Anywho, we did this thing for our friendiversary a few years back. We both got a small notebook and filled it with our favorite memories that we had with each other. There were pictures but most of them were drawn by hand because, you know, you don't have time to stop and take pictures. I am a pro at drawing stick figures. I'm just going to put that out there. You need a stick man drawn? Come to me, I am the one you need. Although my best friend is the best artist I know.
Not just in drawing but in all mediums that she goes up against. My favorite is watching her paint. She gets so into it and you can see her pouring her thoughts out with it. She is a true skeptic of herself and her artwork though. All artists are I think. I can envision Edvard Munch or Van Gogh looking at their art work like I can't show anyone this, this doesn't even look realistic.

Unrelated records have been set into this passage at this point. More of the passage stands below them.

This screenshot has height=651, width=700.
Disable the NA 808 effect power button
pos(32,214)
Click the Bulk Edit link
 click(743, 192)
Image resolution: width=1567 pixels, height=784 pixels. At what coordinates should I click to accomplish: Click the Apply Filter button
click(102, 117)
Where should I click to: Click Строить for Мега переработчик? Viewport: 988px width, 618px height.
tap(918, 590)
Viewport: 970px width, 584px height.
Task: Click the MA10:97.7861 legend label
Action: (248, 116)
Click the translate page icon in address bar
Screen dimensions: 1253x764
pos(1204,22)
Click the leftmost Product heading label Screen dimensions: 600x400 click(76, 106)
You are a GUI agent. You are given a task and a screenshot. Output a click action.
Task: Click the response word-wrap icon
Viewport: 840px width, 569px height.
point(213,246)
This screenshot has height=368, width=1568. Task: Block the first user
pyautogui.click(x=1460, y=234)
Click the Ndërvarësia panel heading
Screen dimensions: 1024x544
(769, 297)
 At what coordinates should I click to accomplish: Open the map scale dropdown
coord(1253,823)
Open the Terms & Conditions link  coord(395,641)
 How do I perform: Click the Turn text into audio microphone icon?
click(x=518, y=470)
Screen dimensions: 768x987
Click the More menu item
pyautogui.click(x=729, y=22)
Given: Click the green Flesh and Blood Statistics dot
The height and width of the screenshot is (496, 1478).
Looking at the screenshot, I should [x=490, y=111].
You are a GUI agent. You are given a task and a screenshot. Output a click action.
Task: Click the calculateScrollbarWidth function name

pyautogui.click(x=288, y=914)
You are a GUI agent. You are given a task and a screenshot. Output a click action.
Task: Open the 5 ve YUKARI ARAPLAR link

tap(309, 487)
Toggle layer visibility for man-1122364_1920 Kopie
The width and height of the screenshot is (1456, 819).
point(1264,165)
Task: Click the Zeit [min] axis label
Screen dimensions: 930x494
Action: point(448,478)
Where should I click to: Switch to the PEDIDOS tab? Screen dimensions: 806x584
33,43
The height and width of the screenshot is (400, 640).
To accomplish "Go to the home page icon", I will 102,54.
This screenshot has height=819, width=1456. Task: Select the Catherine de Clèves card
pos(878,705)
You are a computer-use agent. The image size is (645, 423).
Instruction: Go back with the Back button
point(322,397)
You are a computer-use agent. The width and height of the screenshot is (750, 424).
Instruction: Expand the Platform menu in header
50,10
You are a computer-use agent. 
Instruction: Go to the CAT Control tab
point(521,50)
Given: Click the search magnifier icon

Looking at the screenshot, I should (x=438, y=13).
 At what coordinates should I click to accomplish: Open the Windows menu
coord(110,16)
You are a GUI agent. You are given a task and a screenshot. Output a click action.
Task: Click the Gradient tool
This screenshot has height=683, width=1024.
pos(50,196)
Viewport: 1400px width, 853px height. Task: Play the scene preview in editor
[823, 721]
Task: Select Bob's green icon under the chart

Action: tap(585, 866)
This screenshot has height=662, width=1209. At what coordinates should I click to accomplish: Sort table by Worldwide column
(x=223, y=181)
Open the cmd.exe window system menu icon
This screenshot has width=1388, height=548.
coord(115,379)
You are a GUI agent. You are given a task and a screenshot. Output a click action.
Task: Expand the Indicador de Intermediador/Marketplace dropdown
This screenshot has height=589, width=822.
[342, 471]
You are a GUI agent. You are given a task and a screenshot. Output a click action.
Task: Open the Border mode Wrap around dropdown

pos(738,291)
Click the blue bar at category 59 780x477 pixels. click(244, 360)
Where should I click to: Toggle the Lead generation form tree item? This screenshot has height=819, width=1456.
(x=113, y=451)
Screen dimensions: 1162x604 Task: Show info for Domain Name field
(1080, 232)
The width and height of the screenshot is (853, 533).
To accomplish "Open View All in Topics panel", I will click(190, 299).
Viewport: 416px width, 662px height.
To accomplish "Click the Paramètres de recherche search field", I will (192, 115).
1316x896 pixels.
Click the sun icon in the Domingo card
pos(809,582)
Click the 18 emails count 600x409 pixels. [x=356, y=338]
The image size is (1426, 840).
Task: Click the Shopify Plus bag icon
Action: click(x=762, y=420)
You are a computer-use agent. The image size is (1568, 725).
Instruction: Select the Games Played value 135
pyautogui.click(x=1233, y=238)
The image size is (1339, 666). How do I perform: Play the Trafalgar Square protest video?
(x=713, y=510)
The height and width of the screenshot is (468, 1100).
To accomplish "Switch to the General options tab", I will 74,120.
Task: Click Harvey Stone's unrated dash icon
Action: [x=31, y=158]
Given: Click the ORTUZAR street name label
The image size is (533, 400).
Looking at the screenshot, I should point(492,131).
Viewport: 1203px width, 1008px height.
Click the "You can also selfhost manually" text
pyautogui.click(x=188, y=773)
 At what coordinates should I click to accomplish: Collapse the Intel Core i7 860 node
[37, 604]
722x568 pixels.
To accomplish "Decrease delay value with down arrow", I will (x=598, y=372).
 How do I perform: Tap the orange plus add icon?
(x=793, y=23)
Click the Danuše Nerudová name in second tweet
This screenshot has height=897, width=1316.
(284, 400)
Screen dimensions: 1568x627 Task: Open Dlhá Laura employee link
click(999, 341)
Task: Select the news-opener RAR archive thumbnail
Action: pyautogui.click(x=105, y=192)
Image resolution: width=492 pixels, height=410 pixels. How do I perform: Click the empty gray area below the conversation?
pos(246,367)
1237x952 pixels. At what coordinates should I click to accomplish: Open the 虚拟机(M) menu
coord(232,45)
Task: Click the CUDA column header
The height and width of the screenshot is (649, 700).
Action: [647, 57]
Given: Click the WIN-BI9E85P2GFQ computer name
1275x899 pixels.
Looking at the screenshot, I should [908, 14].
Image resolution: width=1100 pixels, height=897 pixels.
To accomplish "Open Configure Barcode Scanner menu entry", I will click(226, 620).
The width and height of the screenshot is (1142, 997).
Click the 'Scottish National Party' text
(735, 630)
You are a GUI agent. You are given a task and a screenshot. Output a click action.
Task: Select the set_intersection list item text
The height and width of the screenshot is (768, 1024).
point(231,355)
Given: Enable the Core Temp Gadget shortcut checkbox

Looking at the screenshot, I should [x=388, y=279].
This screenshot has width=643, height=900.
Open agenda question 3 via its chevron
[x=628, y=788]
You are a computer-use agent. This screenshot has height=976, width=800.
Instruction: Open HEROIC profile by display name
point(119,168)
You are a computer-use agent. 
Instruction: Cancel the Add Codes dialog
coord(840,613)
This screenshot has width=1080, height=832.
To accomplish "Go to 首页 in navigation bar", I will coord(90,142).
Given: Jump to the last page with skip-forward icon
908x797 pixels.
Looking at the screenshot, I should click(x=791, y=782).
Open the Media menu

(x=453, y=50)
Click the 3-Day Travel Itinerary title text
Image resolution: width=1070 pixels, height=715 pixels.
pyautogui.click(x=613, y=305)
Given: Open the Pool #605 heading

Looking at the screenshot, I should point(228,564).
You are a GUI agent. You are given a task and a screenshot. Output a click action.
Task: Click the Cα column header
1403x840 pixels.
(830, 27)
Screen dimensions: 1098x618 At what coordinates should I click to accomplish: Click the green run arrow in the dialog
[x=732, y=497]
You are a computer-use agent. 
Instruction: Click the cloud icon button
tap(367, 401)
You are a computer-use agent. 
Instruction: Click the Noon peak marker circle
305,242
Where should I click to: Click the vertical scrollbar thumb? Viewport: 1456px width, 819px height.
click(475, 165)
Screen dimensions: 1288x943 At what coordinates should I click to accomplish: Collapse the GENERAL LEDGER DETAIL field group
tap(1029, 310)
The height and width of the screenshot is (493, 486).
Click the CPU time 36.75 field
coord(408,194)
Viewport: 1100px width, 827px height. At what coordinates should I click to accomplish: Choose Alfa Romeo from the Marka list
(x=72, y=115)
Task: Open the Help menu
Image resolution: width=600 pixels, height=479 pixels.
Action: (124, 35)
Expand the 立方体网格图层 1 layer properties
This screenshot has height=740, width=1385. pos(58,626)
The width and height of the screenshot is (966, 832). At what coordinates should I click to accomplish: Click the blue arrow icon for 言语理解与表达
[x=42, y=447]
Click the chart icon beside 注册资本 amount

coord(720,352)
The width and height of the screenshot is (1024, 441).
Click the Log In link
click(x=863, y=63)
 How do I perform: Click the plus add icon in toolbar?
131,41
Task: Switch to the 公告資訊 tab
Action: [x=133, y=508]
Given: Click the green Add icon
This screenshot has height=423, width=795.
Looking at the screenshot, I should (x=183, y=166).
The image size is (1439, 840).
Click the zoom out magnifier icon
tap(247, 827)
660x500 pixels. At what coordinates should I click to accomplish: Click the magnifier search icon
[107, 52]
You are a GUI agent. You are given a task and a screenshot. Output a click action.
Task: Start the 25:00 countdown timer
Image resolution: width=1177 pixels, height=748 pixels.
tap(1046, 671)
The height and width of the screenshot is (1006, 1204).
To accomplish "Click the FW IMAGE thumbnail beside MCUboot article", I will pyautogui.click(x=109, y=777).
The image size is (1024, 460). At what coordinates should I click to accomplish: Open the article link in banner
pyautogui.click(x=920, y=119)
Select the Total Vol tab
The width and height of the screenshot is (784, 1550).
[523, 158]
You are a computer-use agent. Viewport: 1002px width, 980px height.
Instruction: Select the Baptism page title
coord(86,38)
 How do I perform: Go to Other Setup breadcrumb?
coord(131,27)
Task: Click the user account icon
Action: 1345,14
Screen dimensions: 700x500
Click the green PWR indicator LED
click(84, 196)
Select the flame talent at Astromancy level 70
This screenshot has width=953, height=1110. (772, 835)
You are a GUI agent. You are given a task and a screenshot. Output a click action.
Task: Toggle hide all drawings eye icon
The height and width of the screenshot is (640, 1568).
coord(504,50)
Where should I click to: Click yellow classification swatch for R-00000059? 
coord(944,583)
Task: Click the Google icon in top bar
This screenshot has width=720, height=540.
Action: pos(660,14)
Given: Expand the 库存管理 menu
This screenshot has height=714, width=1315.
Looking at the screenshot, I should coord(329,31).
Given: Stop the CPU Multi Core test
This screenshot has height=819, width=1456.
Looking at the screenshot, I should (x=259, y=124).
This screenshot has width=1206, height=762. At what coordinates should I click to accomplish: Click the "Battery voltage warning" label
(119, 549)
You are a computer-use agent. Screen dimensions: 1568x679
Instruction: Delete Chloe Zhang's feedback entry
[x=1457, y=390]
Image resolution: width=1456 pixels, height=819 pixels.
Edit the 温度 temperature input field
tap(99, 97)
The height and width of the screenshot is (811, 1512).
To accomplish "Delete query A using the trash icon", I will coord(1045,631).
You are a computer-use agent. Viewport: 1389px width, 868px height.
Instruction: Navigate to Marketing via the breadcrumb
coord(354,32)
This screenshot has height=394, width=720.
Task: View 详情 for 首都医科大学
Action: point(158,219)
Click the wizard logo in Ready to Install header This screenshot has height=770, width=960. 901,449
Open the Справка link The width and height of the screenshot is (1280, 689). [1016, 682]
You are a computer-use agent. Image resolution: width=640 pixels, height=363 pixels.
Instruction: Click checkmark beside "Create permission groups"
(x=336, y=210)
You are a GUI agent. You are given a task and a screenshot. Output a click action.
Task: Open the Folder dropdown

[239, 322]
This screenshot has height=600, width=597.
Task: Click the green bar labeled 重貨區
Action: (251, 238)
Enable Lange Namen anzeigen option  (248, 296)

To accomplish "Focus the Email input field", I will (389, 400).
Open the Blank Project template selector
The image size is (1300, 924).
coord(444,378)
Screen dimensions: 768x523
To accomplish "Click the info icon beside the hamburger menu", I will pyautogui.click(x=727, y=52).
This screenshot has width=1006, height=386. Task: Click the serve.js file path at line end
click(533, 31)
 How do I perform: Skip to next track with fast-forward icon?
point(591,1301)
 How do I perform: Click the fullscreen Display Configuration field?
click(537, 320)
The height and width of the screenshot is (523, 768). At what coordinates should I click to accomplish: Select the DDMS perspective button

That's the great thing about art, people tend to over look what's there.  Imperfections make it unique and there isn't any other thing in the world that could replicate it. The art is supposed to move you and make you feel something. I can look at The Old Guitarist and get something completely different than anyone. I already know my best friend and I see different things in art and it influences us in different ways. Wanna know what I see when I look at The Old Guitarist? I see someone that is so in love with their dreams that they have pursued and chased them until it made them ragged. He tired and he is beaten down but he is still going. Each piece of art makes every single person see something different and feel something different. Art is something that we don't appreciate enough of.

This year, for my resolution, I decided and have be working on finding who I am as an individual. This is a hard journey. I'm still don't even know what my favorite food is... I have been shoving my self in situations that I am not comfortable in. I can not stand being blocked in a room by a human barricade. ( This is not what it sound like. We had gone out to a Chinese buffet and it got crowded and people were standing in the aisle next to our table, which blocked me in, so I panicked.) I don't like trying new things at all but this one has been pretty easy to get over. You just do it and go on with yourself. I'm scared of heights and of course I'm riding escalators and scary things. I still hold my breath and count when I get on an elevator. If you see someone like that, it's probably me. I want to conquer my fears so I can literally say that nothing can hold me back.
The positive to this has been I've had her there talking me through, poking fun of me to help loosen me up some and giving me advice to calm down. The scooting back in off of panic is the hardest part of the whole thing. It's not a quick process and I hope that I haven't been too much of a downer. We are identical in some things and polar opposites in others. She is a thrill seeker, trying to keep up is scary. I'm sure I push her wherever she isn't comfortable but she just seemed to roll with it a lot better than I do.
Looking back at our lives and thinking about all the crazy things that we have done, I don't think I would had ever stepped out this far in my life. I think my life would had gone in a completely different direction. I wouldn't attempt to do things that I do now. From a retrospective perspective, the impact she has left on my life has been good and balanced me out.